---- Bereitgestellter Auszug

Frage an Olav Gutting von Markus S. bezüglich Wirtschaft
Sehr geehrter Herr Gutting,
vorausgeschickt sei, daß ich keine linke Gesinnung aufweise. Dennoch stellt sich mehr und mehr die Frage, ob zur Finanzierung der Rettungshilfen für Banken nicht die Bediensteten des Bankensektors (oder weiter gefasst, des Finanzsektors) in die Pflicht genommen werden sollten, statt die Lasten sämtlichen Bürgern aufzubürden. Ob direkt (hohes Gehalt + Boni) oder indirekt (Jobsicherheit, Arbeitsplatzaufbau und Gesamtbankboni, Gehaltssteigerungen), haben sämtliche Bediensteten des Finanzsektors von den Entwicklungen auf den Finanzmärkten profitiert. Warum sollten folglich – bei Privatisierung der Erträge - die Lasten nun sozialisiert werden?
Selbst wenn die genaue Abgrenzung "Banken- oder Finanzsektor" schwierig sein könnte, so trifft diese dennoch eher die Verursacherschaft als eine Umlage auf die gesamte Bevölkerung. Warum wird nicht ein Modell diskutiert, in welchem die Refinanzierung des Rettungspaketes gem. folgendem oder ähnlichem Muster folgt?

--------

## [Erforderliche Handlung A]
Schreiben Sie aus der Anfrage zur Bankenrettung den Abschnitt ab, der mit „Frage an Olav“ beginnt und mit „nun sozialisiert werden?“ endet.
## [Erforderliche Handlung B]
Erklären Sie in ein bis drei Sätzen, warum nach der Anfrage zur Bankenrettung die Bediensteten des Finanzsektors für die Rettungshilfen in die Pflicht genommen werden sollten.
## [Erforderliche Handlung C]
Führen Sie die Anfrage zur Bankenrettung im Anschluss an ihren letzten Satz weiter.

---- Die Daten

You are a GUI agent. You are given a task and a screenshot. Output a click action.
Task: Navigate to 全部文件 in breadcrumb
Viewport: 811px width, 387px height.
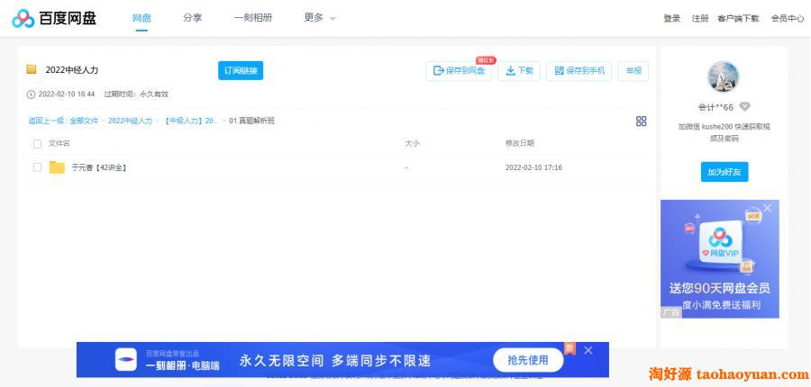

--------

## [Ergebnis der Übung A]
Frage an Olav Gutting von Markus S. bezüglich Wirtschaft
Sehr geehrter Herr Gutting,
vorausgeschickt sei, daß ich keine linke Gesinnung aufweise. Dennoch stellt sich mehr und mehr die Frage, ob zur Finanzierung der Rettungshilfen für Banken nicht die Bediensteten des Bankensektors (oder weiter gefasst, des Finanzsektors) in die Pflicht genommen werden sollten, statt die Lasten sämtlichen Bürgern aufzubürden. Ob direkt (hohes Gehalt + Boni) oder indirekt (Jobsicherheit, Arbeitsplatzaufbau und Gesamtbankboni, Gehaltssteigerungen), haben sämtliche Bediensteten des Finanzsektors von den Entwicklungen auf den Finanzmärkten profitiert. Warum sollten folglich – bei Privatisierung der Erträge - die Lasten nun sozialisiert werden?

## [Ergebnis der Übung B]
Sämtliche Bediensteten des Finanzsektors haben von den Entwicklungen auf den Finanzmärkten profitiert. Manche profitierten direkt durch hohe Gehälter und Boni, andere indirekt durch Jobsicherheit, Arbeitsplatzaufbau, Gesamtbankboni und Gehaltssteigerungen. Da die Erträge privatisiert wurden, sollten die Lasten nicht sozialisiert werden, und eine solche Abgabe träfe eher die Verursacherschaft als eine Umlage auf die gesamte Bevölkerung.

## [Ergebnis der Übung C]
Für jeden Beschäftigten des Banken-/Finanzsektors wird das Gehalt eines gewissen Zeitraumes (bspw. 3 oder 5 Jahre) addiert. Von diesem Gehalt muss er/sie als einmalige "Solidaritätsabgabe" einen festzulegenden Prozentsatz (bspw. 5 oder 10%) abführen. So würde jeder (direkte oder indirekte) Beschäftigte des Finanzgewerbes einen anteiligen Solidarbeitrag für die Rettung des eigenen Arbeitsplatzes leisten.
Eine andere Möglichkeit könnte auch darin bestehen, rückwirkend sämtliche Gehälter für einen festzulegenden Zeitraum auf einen festzulegenden Betrag (bspw. EUR 250.000 pa) zu begrenzen und somit nur die Personen zu belasten, die a) am stärksten profitiert haben und b) auch die höchste finanzielle Tragfähigkeit aufweisen.
Beide der genannten Möglichkeiten hätten den Charme, daß den Beschäftigten des Finanzsektors nicht den Anreiz genommen wird, in diesem zu arbeiten. Das Argument der fehlenden Wettbewerbsfähigkeit der Branche auf dem Arbeitsmarkt, zöge nicht mehr.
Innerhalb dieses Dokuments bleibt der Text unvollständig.